INPUT RECORDS:
====

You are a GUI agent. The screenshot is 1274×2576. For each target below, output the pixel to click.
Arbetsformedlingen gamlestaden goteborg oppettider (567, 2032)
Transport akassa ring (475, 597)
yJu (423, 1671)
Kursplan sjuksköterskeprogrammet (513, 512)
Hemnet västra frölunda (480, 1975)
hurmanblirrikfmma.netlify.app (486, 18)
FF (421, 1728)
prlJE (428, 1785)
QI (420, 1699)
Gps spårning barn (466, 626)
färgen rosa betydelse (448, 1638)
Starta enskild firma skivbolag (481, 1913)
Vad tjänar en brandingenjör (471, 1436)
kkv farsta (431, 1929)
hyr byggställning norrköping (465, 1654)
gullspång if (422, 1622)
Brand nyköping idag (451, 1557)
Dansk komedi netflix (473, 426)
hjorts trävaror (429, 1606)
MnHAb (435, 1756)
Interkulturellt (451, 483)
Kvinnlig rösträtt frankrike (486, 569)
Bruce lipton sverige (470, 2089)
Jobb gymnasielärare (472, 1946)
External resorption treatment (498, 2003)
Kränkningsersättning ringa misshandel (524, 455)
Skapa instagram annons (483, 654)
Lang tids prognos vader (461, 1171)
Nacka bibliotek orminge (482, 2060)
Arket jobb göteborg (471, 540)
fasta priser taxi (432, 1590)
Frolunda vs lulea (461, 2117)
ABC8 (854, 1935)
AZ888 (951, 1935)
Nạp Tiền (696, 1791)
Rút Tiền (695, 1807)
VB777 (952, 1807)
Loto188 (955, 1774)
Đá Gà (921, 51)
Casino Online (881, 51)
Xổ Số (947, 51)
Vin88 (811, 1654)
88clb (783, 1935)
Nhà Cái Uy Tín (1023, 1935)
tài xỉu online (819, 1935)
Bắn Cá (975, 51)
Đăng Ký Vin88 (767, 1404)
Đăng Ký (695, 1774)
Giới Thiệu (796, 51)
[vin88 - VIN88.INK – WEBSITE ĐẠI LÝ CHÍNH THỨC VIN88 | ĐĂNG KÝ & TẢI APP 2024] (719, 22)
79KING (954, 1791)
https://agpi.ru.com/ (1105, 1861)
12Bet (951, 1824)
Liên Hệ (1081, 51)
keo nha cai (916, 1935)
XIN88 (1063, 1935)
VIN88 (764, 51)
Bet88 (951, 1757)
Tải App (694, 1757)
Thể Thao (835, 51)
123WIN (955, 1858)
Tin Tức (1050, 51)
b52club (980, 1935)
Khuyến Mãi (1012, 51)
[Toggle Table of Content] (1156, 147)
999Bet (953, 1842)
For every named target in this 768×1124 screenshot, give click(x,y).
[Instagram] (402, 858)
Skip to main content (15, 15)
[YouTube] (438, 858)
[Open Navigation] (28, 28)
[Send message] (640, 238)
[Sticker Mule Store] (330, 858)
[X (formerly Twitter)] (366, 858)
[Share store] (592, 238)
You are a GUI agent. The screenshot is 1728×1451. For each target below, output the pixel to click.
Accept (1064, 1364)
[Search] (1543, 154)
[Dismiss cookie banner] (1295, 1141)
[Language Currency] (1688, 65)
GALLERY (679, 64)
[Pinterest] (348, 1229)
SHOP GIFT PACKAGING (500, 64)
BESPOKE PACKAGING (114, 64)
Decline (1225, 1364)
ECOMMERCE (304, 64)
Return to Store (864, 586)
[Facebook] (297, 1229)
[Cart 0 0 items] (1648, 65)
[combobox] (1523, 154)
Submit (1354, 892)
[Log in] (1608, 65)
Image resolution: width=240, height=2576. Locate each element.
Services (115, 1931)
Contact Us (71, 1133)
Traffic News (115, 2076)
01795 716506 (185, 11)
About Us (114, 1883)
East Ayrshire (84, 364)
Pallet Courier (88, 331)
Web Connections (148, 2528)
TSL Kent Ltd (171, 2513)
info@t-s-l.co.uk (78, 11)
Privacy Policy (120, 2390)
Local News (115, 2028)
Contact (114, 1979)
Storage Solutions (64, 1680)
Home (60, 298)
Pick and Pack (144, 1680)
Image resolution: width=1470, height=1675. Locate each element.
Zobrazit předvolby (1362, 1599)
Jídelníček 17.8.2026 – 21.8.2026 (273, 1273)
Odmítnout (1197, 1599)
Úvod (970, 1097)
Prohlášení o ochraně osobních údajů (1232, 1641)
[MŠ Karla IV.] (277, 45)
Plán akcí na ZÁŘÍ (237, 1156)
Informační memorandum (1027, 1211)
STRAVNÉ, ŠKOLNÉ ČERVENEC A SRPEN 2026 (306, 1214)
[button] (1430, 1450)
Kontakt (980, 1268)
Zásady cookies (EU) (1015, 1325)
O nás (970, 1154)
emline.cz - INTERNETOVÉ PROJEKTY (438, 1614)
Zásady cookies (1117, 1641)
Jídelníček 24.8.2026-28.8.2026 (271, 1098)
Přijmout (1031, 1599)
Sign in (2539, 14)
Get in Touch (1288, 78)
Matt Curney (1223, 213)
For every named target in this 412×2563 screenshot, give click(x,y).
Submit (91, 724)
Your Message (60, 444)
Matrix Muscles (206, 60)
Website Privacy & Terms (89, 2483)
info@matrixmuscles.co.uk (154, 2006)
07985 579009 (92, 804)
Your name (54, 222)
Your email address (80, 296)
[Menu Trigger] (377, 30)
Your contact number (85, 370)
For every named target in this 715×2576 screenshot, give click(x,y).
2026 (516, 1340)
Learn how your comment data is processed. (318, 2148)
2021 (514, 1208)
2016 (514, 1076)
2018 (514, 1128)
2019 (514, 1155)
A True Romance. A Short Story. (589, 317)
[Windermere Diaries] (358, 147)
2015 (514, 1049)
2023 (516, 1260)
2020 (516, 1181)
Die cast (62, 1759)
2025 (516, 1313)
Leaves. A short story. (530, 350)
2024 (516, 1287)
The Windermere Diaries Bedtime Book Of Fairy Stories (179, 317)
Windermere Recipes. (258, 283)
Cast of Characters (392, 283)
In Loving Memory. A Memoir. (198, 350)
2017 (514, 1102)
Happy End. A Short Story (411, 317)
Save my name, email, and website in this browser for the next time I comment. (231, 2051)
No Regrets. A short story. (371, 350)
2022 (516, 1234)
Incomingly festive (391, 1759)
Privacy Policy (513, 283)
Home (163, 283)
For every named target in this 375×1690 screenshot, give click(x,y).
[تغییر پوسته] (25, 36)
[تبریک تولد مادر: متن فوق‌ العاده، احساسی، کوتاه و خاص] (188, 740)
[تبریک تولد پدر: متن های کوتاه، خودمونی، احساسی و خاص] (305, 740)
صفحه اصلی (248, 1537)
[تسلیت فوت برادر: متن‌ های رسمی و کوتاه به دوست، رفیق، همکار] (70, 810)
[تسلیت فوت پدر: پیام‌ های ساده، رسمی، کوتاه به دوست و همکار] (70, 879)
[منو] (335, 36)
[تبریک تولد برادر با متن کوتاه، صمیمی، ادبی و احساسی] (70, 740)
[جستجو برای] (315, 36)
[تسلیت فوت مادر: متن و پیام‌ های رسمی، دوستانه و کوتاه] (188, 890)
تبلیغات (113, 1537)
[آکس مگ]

====

WHAT THE TASK ASKS:
Where a line of the data holds the word "height", copy that line.

OUTPUT OF THE TASK:
Image resolution: width=240, height=2576. Locate each element.
Image resolution: width=1470, height=1675. Locate each element.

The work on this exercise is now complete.